- _BRANO DEL DOCUMENTO_
━━━━━━━━━━

SAN MARCO N. 21. Luglio-Settembre 1998 (Indirizzo e telefono: vedi PERIODICI)

LE BUGIE HANNO LE GAMBE CORTE 2
Dagli archivi Ufficiali USA altri documenti che comprovano la falsità del testo della lapide partigiana del Bosco della Tecosa a Bargagli
Mario Abriani
 
 
    Ritorniamo per la quarta ed ultima volta sulla polemica già condotta nei numeri 12, 20 e 21 del notiziario, a proposito della lapide eretta nel comune di Bargagli dal sindaco Boleto e dall’ANPI locale, in cui si attribuisce al merito dei partigiani la resa di una colonna italo-tedesca di 7.000 uomini, avvenuta il 27 aprile 1945. La sfida da noi lanciata nel numero 20 ad organizzare un pubblico dibattito sull’argomento, o a querelarci, non è stata raccolta. Nel successivo numero 21 pubblicavamo una lettera di Davide Del Giudice che ci portava la testimonianza di un partigiano, il quale aveva fatto da guida ad un reparto nippo-americano dallo sfondamento della Linea Gotica fino all’arrivo a Mentone, nonché quella delle memorie del colonnello Paul Goodman, già ufficiale della 92a Divisione americana "Buffalo". Entrambi concordavano sul fatto che la resa dei circa 3.500 (e non 7.000) italo-tedeschi (reparti della Monterosa, San Marco e tedeschi, al comando del colonnello Pasquali del 1° Reggimento della Monterosa) era stata ottenuta dai nippo americani, mentre i partigiani si limitavano ad assistere dalle colline circostanti. Oggi siamo in grado, per l’impegno del nostro socio Isacco Valli, residente negli USA, che li ha ottenuti dagli Archivi di Stato americani, di pubblicare quanto è stato possibile ricavare dal testo di tre documenti: 
    Dal primo di questi documenti risulta alla data del 27 aprile:
01.00 …informazione dai partigiani, vi sono circa 300/350 nemici a Uscio e nelle vicinanze…
05.36 Dal III/473°: 1700 nemici, 30 veicoli, 5 cannoni controcarro, 2 pezzi da 149 mm localizzati a Uscio, settore 1547. Al momento rifiutano la resa. Posizione difensiva è stata presa dalle compagnie "L" & "M" nel settore 167490, bloccando l’unica strada di ritirata. 
12.30 Messaggio da Comando del III Battaglione: Ha preso contatto con circa 4.000 nemici. Richiesta Artiglieria e supporto aereo.
12.35 Comando 473° discussa la situazione con Comando 92a Divisione . Comando 92a riceve messaggio indicante la posizione del 442° Reggimento Fanteria relativo alla stessa situazione.
    Qui si inserisce il terzo documento, un succinto rapporto operativo del 442°, il cui terzo Battaglione arriva coi camion a Lumarzo alle ore 13.15, a rinforzo del 473°. Qui è informato del fatto che il nemico, situato sulle colline a Nordovest (Bargagli, ndr), intende arrendersi. Il reparto prosegue a piedi (per le interruzioni stradali) diretto a Bargagli.
Torniamo al 473° Reggimento. La Storia Ufficiale del reparto firmata dal Capitano David Streger, (documento b) a pagina 20 riporta: "G" Co and 3rd Bn captured some 3000 Pws’ with all equipment at Uscio".

━━━━━━━━━━

- _DATI FORNITI_
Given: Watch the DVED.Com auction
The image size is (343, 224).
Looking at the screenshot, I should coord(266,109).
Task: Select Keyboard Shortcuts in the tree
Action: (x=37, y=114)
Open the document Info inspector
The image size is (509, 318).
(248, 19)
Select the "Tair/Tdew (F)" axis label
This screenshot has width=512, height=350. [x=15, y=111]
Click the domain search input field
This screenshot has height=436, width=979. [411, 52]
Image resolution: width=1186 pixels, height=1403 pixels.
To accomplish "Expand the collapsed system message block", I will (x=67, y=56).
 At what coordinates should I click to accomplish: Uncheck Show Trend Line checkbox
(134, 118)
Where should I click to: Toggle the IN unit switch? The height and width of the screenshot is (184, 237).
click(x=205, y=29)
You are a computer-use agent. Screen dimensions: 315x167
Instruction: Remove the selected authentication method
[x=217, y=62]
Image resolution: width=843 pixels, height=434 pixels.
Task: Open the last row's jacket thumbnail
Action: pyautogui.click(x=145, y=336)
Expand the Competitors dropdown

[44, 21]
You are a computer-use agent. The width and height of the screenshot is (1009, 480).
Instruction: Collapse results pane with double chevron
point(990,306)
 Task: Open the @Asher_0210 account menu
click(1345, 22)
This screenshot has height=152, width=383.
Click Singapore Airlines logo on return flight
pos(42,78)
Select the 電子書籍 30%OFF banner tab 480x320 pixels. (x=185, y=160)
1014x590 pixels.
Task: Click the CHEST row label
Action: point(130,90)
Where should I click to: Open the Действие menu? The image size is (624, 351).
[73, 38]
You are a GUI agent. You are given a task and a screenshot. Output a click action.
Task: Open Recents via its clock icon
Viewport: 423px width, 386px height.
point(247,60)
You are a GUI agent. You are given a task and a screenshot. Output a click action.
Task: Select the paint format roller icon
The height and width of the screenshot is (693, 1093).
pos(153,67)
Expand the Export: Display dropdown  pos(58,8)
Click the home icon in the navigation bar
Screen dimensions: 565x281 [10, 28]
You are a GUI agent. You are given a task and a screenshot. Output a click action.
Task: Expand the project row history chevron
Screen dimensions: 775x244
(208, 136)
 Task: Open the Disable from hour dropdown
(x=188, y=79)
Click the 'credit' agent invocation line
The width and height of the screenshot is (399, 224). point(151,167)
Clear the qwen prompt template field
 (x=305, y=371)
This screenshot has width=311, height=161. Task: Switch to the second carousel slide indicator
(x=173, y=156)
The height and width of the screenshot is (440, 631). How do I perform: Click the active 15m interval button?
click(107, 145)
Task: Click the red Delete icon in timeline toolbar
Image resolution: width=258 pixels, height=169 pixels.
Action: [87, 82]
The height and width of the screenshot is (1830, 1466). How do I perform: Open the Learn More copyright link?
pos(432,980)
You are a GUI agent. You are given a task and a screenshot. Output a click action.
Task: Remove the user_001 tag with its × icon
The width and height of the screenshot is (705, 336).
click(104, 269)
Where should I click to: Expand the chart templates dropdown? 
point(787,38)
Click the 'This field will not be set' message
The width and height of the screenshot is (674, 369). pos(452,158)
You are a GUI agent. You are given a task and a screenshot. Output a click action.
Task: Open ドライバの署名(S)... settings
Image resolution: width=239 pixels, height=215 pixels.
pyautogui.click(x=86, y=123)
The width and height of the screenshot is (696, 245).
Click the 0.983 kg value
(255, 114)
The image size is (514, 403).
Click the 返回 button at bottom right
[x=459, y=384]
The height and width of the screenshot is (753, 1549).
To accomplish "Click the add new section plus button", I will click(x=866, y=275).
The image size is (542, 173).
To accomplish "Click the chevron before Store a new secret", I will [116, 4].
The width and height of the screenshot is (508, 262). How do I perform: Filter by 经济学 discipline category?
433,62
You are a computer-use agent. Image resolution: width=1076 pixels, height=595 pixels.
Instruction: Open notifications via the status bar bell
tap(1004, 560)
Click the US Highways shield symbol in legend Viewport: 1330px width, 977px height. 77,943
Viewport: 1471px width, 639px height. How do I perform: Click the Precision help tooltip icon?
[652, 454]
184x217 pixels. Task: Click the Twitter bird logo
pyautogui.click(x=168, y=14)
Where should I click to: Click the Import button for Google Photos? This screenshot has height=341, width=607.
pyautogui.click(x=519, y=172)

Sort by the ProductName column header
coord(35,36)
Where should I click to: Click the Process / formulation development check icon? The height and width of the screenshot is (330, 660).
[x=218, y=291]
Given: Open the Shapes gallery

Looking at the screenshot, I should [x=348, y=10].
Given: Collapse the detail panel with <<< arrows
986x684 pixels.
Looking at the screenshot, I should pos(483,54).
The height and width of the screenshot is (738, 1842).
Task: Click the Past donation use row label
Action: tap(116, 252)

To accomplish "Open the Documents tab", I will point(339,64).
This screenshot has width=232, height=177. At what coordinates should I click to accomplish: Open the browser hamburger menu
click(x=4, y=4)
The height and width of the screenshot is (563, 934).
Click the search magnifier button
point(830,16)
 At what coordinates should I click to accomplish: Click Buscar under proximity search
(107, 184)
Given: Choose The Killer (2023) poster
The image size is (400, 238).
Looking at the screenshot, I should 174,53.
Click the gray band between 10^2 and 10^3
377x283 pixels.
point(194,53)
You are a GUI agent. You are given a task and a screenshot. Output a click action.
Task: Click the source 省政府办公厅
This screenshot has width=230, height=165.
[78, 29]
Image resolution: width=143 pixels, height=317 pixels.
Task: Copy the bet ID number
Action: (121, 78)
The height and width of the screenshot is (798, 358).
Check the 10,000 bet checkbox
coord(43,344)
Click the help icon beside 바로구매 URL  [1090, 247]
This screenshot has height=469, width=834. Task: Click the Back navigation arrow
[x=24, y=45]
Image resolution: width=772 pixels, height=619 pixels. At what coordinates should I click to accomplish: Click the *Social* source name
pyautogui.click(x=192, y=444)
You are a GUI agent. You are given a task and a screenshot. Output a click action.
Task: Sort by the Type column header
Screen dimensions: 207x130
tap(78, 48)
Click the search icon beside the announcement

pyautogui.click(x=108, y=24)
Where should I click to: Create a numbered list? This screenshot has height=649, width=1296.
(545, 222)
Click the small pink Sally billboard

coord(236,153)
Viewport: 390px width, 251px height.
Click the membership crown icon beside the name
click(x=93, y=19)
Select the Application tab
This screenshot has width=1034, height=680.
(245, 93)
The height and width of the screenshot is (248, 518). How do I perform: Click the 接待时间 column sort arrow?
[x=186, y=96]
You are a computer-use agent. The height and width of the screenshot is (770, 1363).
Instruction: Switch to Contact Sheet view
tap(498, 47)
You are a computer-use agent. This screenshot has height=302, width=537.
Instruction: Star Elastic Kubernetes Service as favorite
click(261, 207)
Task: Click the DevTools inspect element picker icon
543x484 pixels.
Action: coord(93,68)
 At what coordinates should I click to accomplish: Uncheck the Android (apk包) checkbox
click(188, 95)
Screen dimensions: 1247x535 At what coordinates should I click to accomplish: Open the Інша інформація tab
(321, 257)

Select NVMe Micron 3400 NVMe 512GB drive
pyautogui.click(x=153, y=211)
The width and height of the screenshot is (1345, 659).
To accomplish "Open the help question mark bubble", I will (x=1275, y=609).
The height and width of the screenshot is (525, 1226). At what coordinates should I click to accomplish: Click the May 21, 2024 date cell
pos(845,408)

━━━━━━━━━━

- _CONSEGNA ASSEGNATA_
Puoi trascrivere parola per parola il brano sulla lapide di Bargagli, da "12.35 Comando 473°" giù fino a "alla stessa situazione." compreso? Per rispondere serve soltanto il brano.

- _RISULTATO ESERCIZIO_
12.35 Comando 473° discussa la situazione con Comando 92a Divisione . Comando 92a riceve messaggio indicante la posizione del 442° Reggimento Fanteria relativo alla stessa situazione.